- [EXERCISE PROMPT]: Keyword search on "agent": report each line of the records that contains it.

Dataset entries
Content starts
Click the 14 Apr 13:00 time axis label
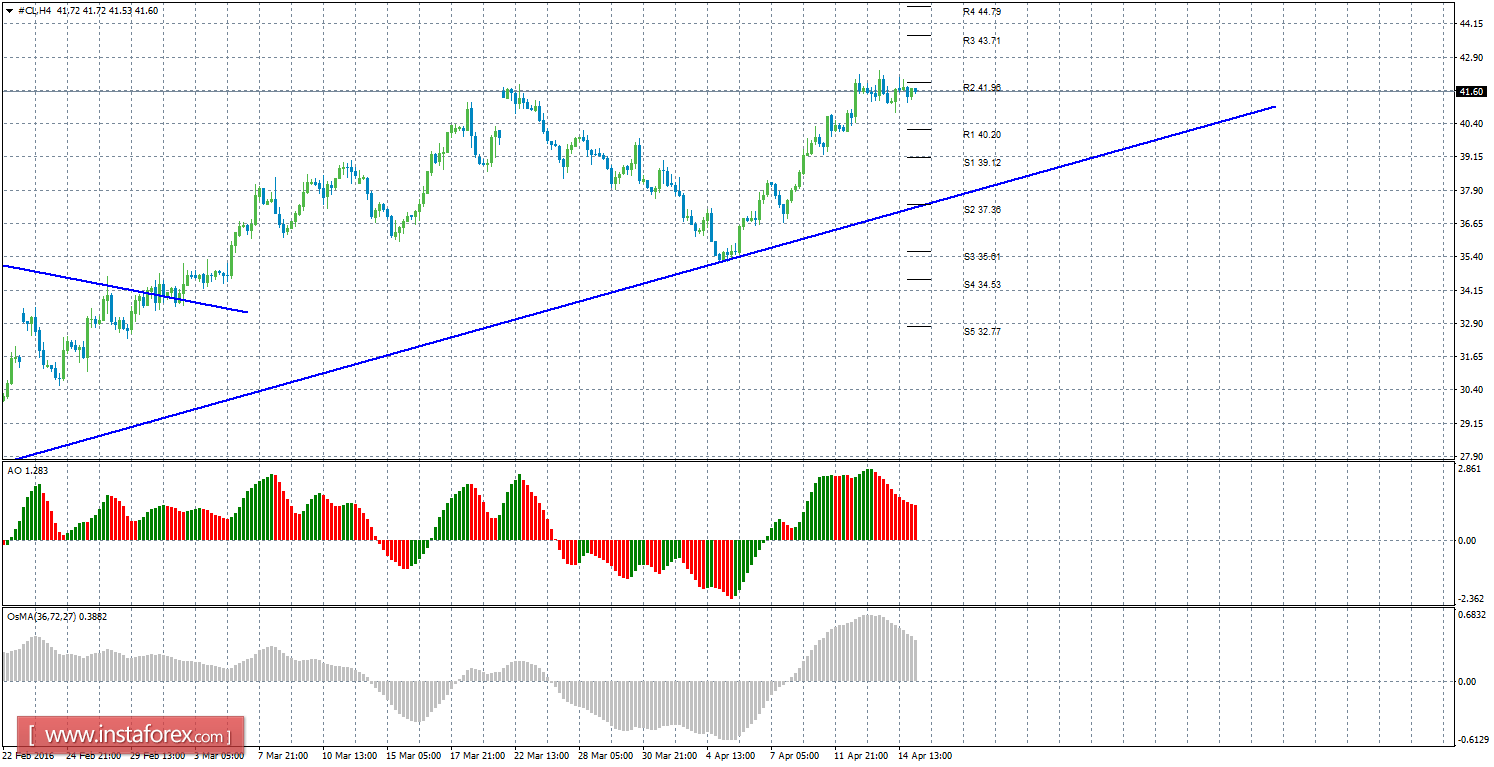Screen dimensions: 1494x767 (926, 756)
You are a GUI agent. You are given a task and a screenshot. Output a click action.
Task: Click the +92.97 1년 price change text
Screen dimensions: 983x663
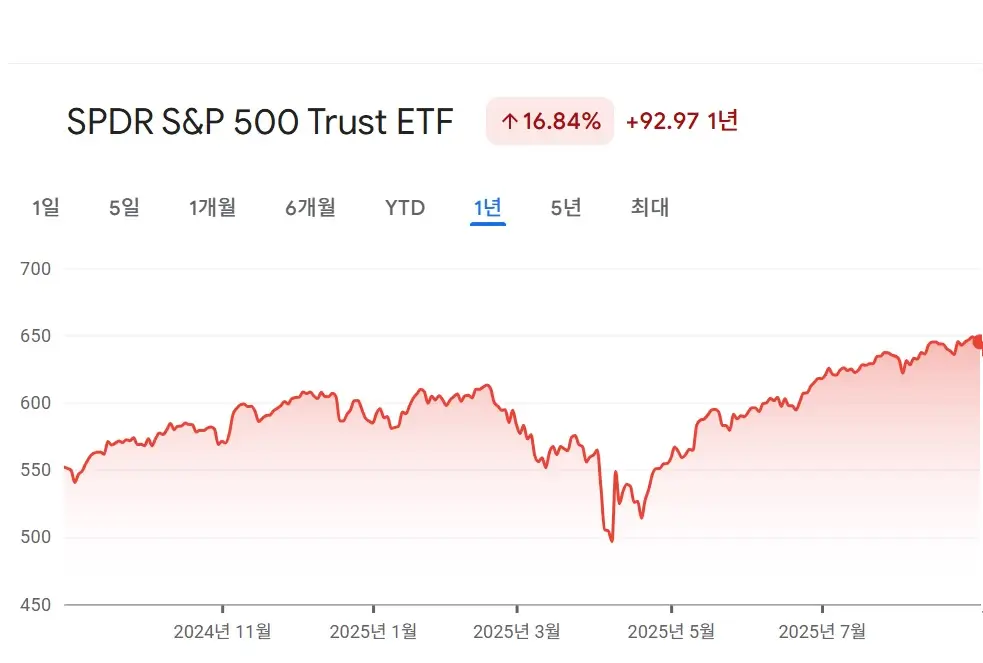[681, 120]
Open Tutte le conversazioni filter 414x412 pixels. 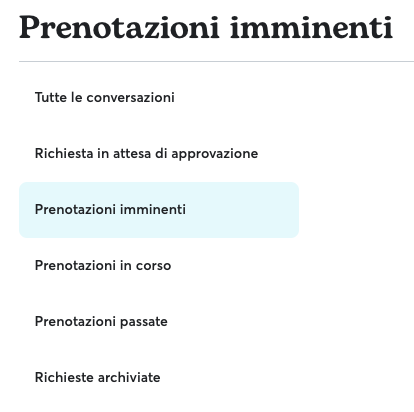159,98
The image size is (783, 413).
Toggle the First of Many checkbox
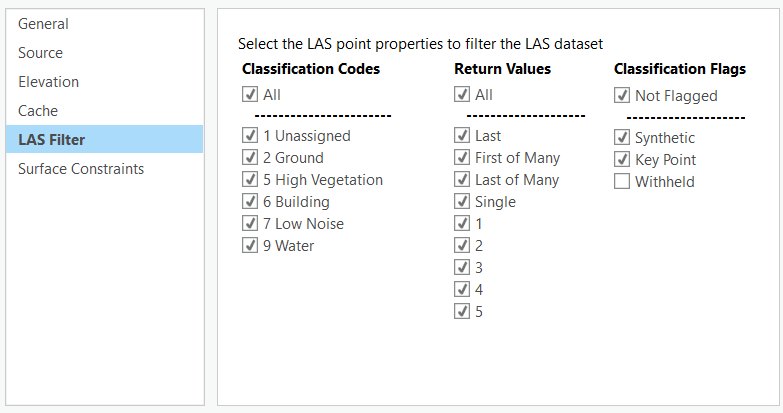click(x=462, y=158)
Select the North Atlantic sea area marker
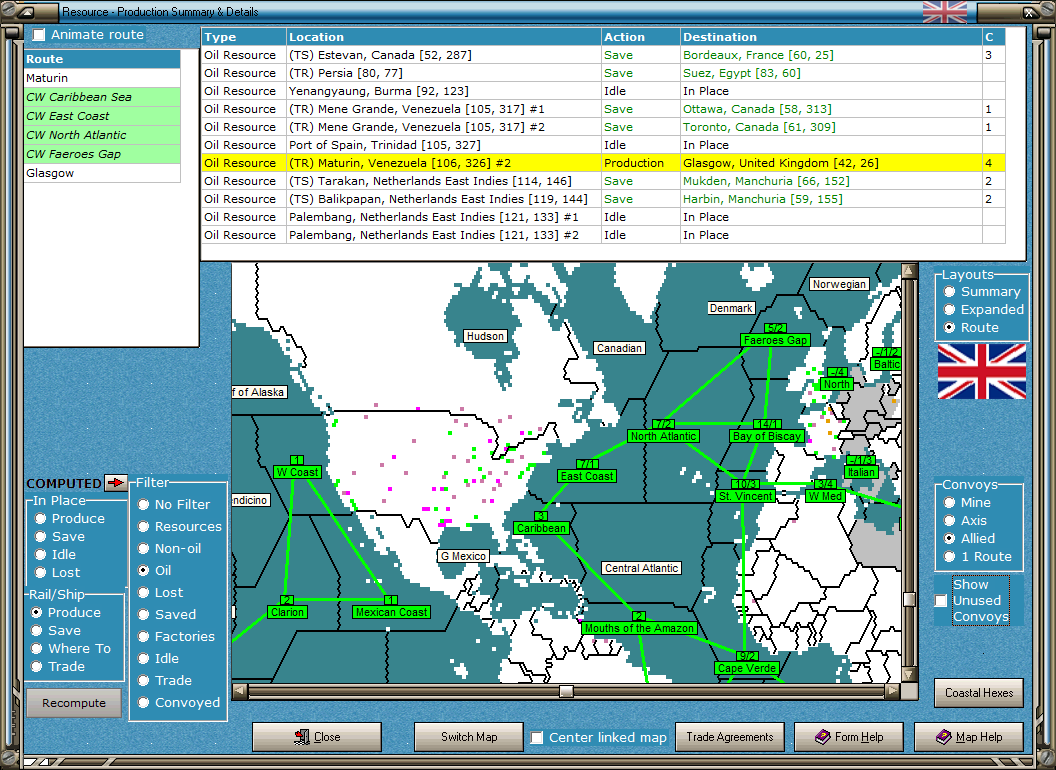The height and width of the screenshot is (770, 1056). click(664, 436)
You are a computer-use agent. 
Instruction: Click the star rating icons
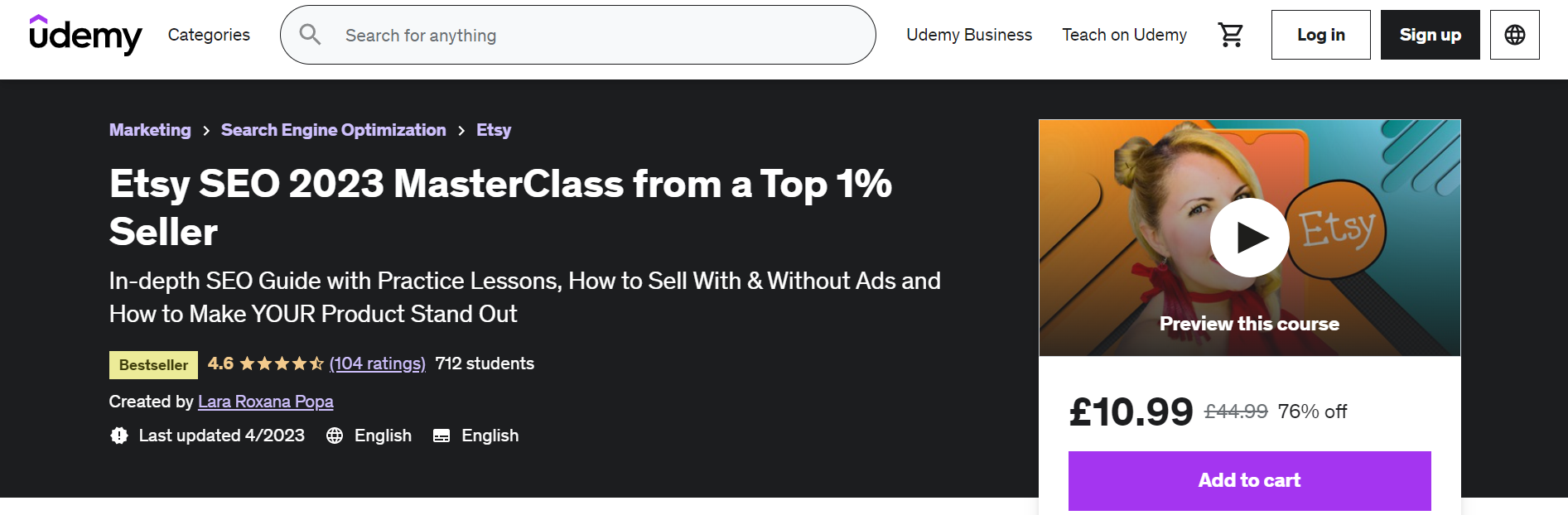pyautogui.click(x=282, y=363)
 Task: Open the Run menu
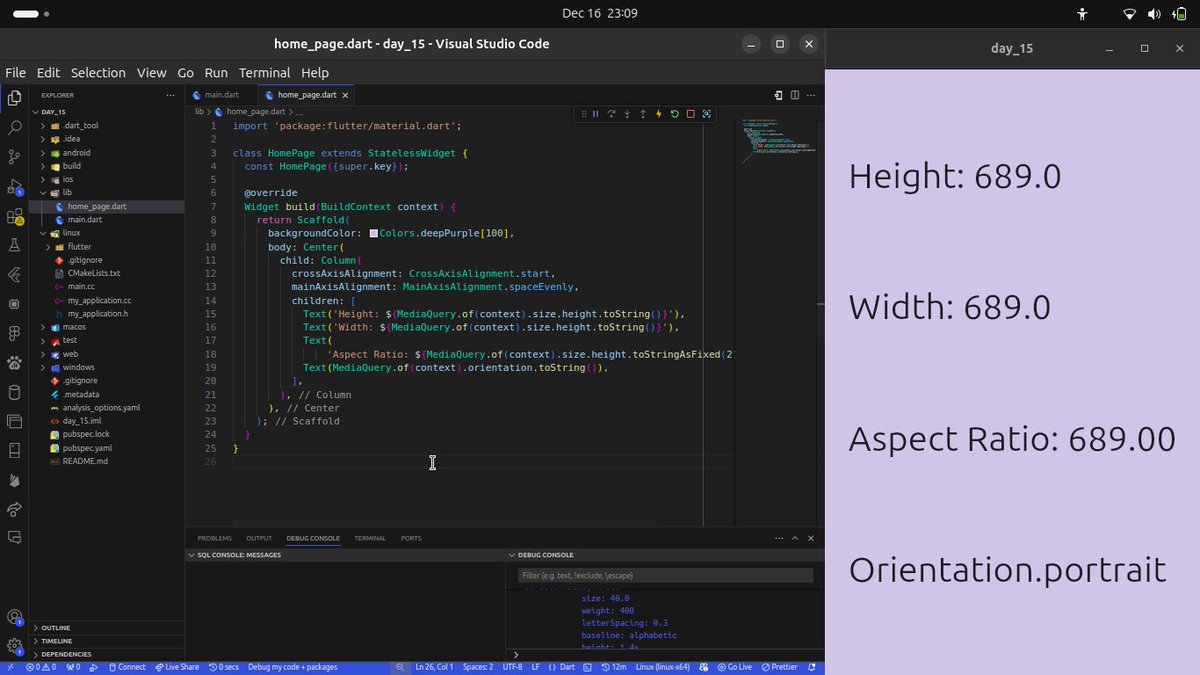point(216,72)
Content ends
- [RESPONSE]:
You are a GUI agent. You are given a task and a screenshot. Output a click action.
You are a computer-use agent. 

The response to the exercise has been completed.